Helping Your Child Adjust To Diabetes: How To Properly Dispose Of Sharps

If your child or teen has just been diagnosed with diabetes, you are probably a bit overwhelmed with their lifestyle changes. You can transition into this new realm more easily if you encourage your child to take some responsibility for their health and teach them how to properly dispose of their medical supplies.

Create A Solid Schedule and Reward Their Success

Your child may fight you on dietary restrictions, medicine, and so on. Since this transition may be difficult, you may want to set up a reward system while they adjust. A sticker chart is a great way to keep track of their day-to-day routine, and they can work up to small rewards each week.

If you have a teen with diabetes, obviously the sticker route isn't going to fly. Believe it or not, there are actually phone apps that help you monitor exercise, medicine, food intake, and blood sugar. Since most teens are attached at the hip to their technology, an app may be a great way to help them stay on top of their health.

Teach Them About Sharp Safety

In the medical world, "sharps" is the term to refer to any device that can puncture skin (e.g. syringes, needles, infusion sets, etc.). Your child will probably need to use lancets—or fingerstick devices. This two-edged blade will help you test their blood. Another sharp your child may use is an auto injector. These are pre-filled insulin pens for self-injection.

It's important that you sit down and not only explain to your child how to properly use their sharps, but why it's so important to dispose of them correctly. Old sharps can seriously injure people and animals and spread infections. While it's easy to discard them correctly at home, you're going to need to teach your child how to safely discard them while at school, at a restaurant, etc.

Sharps should never be:

  • in the reach of small children

  • in a visible place (e.g. countertop) where a visitor could take it

  • flushed down the toilet

  • put in the recycling bin

  • thrown uncovered in the trash

If your child needs to fly with their equipment, you'll need a letter from your physician so that you can have permission to carry your sharps. If your child needs to use a sharp at school, there are travel-size containers that they can carry and keep in the nurse's office.

Teach Then How to Properly Dispose of Sharps

While you'll help your child dispose of medical supplies from the get-go, you should start teaching them the process so that they can do it when they're older. When you visit with your child's physician, they should give you rules from the local board of health in your city on how to properly dispose of sharps in your area. 

Here's a basic run-down of how to dispose of sharps:

1. Purchase a sharps container. You've probably seen these in doctors' offices. They're red and they have a big biohazard sticker—you can't miss 'em!

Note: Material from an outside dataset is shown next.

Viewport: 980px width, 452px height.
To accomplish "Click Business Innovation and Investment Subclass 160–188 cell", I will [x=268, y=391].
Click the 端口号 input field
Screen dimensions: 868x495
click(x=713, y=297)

2. After your child uses a sharp, they should immediately put it in the sharps container. The containers shouldn't be overfilled. Make sure you stop discarding sharps and seal the top when 2/3 of the container is filled.

3. Contact your chosen disposal program. The FDA has a program called the Coalition for Safe Community Needle Disposal, which can get you in touch with special waste service pickups, mail-back programs, hazardous waste collection sites, and so on.

It sounds pretty straightforward, right? So what do you do if you don't have a sharps container on hand? If you don't have a sharps container, you can use a container that has the following features:

  • It's made of heavy-duty plastic that won't leak

  • It can sit upright without falling over

  • Its lid is sealable and can't be punctured

Dish detergent bottles or old cleaning bottles are usually sturdy since they have to withstand strong chemicals. Don't discard the sharps in old pop cans, glass bottles, water bottles, or anything that can be pierced easily. Make your own bio-hazard sticker with some masking tape and a permanent ink, then take it to your chosen medical waste removal program.